The connection between an influenza virus surface protein and a host cell lipid has been discovered by University of Maine and National Institutes of Health researchers. Confirmation of direct interaction between the protein and lipid could lead to new antiviral therapies.

The UMaine-led research team is testing a hypothesis that a certain region within the protein hemagglutinin (HA) — its cytoplasmic tail — could be the site of interaction with the host cell lipid PIP2. Because of the stability of the HA tail, there is potential for a targeted treatment that could continue to work, despite the frequent mutations of other parts of HA, according to the scientists, who reported their discovery in Biophysical Journal.

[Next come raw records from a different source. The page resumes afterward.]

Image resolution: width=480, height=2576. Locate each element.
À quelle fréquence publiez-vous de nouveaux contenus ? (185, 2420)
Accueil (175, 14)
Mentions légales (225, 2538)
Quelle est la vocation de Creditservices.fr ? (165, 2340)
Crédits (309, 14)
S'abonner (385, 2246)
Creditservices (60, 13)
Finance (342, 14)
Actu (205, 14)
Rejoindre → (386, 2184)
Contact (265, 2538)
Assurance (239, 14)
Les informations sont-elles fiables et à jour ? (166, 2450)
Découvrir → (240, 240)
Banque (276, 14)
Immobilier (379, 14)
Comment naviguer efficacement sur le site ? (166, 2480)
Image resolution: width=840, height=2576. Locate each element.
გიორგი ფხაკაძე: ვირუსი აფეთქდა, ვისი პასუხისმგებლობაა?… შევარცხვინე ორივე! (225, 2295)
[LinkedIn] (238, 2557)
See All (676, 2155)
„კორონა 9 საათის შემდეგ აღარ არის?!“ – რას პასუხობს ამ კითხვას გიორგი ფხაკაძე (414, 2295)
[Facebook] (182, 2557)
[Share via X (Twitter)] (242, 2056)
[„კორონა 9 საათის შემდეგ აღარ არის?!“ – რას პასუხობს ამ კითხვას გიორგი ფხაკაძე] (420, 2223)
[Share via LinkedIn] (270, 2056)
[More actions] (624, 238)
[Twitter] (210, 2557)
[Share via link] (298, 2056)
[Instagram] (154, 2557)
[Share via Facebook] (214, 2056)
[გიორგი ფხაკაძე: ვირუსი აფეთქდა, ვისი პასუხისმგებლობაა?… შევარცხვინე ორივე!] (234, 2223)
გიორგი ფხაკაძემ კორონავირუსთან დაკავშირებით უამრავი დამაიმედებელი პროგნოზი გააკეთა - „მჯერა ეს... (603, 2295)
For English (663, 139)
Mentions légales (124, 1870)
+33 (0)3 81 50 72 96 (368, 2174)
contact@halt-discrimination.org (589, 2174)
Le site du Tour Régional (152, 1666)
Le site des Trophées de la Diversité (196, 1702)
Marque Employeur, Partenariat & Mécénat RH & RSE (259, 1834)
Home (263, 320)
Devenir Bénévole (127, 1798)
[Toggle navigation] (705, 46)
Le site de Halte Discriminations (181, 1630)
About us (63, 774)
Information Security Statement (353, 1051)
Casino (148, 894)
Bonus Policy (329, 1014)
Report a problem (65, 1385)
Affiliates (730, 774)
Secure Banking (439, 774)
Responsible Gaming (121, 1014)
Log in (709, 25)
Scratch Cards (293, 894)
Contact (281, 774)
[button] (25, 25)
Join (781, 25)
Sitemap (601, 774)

“Our findings show for the first time a connection between the influenza virus surface protein HA (the H in H1N1) and the host cell lipid PIP2,” says UMaine professor of physics Samuel Hess, the team’s lead scientist. “With further single-molecule microscopy experiments, we are now testing the hypothesis that a certain region within HA could be the site of interaction with PIP2.”

Using confocal and super-resolution microscopy, the latter a patented technology developed by Hess, the researchers imaged HA and PIP2 in several living cell types and observed that they sometimes occupied the same regions in the plasma membrane defining the cell exterior. HA and PIP2 also were observed affecting each other’s motions.